TASK ITEM
Across the data below, state how many lines hold "Conditions", and reply with nothing but that number.
=== RECORDS TO PROCESS ===
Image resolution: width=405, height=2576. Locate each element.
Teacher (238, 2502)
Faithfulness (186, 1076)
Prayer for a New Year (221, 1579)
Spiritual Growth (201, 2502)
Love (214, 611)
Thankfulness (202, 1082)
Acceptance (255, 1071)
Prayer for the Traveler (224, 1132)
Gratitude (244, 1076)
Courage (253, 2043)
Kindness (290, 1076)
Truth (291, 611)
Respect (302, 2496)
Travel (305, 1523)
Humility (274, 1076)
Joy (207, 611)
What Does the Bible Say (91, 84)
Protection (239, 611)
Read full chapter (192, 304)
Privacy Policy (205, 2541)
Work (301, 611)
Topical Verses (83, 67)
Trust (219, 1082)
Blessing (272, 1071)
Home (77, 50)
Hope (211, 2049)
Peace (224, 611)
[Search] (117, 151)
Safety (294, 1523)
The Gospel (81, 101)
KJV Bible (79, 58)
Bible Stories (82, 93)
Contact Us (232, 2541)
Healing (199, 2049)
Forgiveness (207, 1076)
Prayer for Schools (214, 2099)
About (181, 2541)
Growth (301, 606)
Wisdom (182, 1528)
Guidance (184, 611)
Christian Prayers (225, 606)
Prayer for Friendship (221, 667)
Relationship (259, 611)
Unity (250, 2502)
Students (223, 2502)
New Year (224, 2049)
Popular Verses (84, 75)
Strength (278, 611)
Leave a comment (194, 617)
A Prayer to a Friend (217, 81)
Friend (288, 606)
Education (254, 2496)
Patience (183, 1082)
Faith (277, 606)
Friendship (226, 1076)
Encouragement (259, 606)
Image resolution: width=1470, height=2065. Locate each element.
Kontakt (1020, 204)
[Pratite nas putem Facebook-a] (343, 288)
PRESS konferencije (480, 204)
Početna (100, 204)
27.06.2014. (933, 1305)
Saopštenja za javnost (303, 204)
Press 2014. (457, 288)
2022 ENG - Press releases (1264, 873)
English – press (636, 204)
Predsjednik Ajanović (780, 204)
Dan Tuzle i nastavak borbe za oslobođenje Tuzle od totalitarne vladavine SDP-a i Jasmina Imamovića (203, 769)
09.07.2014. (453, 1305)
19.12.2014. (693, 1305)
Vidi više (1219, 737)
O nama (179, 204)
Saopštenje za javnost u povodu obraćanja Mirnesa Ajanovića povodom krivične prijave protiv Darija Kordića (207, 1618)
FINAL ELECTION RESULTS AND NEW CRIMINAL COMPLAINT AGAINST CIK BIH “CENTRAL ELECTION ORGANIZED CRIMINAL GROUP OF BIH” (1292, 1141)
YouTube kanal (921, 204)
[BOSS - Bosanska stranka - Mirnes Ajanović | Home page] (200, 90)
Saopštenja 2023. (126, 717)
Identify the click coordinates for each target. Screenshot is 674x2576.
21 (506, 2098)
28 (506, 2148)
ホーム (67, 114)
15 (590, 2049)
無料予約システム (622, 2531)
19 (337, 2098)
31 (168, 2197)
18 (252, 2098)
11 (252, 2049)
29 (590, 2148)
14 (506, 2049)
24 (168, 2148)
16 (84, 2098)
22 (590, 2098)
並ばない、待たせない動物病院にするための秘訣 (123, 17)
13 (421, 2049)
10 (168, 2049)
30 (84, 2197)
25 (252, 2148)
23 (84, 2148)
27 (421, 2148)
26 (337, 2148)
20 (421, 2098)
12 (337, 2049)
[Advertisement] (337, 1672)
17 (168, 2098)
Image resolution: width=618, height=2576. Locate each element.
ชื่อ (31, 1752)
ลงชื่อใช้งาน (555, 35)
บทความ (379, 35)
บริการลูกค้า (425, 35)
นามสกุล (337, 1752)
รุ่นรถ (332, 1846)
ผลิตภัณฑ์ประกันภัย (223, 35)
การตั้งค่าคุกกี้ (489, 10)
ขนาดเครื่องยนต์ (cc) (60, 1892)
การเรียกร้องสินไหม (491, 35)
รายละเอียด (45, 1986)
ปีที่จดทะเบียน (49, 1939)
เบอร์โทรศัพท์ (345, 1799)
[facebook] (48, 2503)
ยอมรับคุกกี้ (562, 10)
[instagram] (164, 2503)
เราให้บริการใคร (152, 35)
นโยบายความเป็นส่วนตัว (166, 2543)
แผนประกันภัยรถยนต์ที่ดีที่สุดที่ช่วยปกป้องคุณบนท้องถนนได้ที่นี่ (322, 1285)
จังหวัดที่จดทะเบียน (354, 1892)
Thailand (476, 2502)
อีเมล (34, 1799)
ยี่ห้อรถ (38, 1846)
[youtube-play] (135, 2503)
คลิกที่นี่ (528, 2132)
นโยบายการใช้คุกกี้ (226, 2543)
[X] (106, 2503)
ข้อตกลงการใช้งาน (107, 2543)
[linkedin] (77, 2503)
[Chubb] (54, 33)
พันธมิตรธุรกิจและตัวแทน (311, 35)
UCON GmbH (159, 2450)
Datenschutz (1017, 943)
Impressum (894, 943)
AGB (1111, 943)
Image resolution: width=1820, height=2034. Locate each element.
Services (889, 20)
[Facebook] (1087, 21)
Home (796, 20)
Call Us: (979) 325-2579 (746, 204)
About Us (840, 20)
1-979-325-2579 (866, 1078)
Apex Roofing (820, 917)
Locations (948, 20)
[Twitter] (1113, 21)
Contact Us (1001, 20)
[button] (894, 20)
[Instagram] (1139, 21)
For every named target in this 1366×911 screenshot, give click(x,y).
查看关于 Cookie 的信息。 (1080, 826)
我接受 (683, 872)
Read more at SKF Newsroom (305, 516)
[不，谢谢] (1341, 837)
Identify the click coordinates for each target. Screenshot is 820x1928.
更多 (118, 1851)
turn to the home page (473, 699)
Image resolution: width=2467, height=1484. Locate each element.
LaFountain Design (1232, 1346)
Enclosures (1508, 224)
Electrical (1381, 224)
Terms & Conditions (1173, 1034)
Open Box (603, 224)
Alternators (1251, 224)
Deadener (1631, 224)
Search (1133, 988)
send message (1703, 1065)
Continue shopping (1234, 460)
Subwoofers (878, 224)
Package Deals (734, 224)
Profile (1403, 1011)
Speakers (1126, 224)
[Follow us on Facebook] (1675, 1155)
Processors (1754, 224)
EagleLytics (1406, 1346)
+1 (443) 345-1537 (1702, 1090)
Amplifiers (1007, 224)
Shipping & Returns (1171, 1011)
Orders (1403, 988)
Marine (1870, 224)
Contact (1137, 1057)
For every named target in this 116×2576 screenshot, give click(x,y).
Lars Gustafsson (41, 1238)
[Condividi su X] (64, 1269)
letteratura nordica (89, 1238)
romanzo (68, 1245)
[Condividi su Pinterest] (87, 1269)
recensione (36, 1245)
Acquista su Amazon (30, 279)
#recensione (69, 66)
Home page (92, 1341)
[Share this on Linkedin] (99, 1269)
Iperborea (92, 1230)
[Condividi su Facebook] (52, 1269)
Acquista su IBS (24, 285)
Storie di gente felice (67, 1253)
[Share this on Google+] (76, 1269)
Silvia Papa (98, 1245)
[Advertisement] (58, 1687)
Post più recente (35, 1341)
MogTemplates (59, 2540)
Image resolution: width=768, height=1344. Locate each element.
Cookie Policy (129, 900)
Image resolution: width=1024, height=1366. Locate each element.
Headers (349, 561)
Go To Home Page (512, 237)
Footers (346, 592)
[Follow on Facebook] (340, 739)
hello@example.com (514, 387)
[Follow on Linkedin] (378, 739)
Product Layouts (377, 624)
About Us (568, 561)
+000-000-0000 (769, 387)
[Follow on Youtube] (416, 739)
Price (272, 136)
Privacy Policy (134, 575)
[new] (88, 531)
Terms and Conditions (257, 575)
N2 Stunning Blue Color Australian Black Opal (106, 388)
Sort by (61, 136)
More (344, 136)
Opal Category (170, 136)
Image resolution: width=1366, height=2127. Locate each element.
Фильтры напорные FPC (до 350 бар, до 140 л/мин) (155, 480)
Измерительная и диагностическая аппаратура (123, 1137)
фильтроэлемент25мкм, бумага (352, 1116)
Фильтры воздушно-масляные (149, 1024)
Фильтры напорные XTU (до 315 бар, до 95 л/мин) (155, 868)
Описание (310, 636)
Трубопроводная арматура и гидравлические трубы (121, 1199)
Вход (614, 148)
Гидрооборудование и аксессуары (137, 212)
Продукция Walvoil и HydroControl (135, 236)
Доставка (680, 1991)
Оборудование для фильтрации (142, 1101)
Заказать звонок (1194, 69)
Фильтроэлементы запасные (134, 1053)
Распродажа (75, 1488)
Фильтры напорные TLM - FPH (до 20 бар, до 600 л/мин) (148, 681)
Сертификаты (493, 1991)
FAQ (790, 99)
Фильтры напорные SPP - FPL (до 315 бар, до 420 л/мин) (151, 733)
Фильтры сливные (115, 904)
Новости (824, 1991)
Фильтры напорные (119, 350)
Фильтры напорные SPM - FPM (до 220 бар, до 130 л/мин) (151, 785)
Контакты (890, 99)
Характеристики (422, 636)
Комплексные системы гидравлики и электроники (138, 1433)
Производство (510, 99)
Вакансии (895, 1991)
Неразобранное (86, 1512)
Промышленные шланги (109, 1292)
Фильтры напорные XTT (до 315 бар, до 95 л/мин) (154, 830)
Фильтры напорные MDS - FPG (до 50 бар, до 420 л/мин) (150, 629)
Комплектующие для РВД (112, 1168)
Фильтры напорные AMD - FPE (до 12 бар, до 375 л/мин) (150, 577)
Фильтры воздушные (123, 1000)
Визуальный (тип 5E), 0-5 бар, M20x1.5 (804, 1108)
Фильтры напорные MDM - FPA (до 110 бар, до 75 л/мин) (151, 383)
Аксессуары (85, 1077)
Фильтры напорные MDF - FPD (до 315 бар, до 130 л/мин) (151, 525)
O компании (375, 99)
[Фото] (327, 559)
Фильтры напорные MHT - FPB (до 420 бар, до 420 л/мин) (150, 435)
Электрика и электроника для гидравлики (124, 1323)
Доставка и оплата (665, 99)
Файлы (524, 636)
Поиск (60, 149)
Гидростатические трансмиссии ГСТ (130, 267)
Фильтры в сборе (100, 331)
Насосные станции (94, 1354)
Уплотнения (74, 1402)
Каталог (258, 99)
===
EXERCISE OUTPUT
2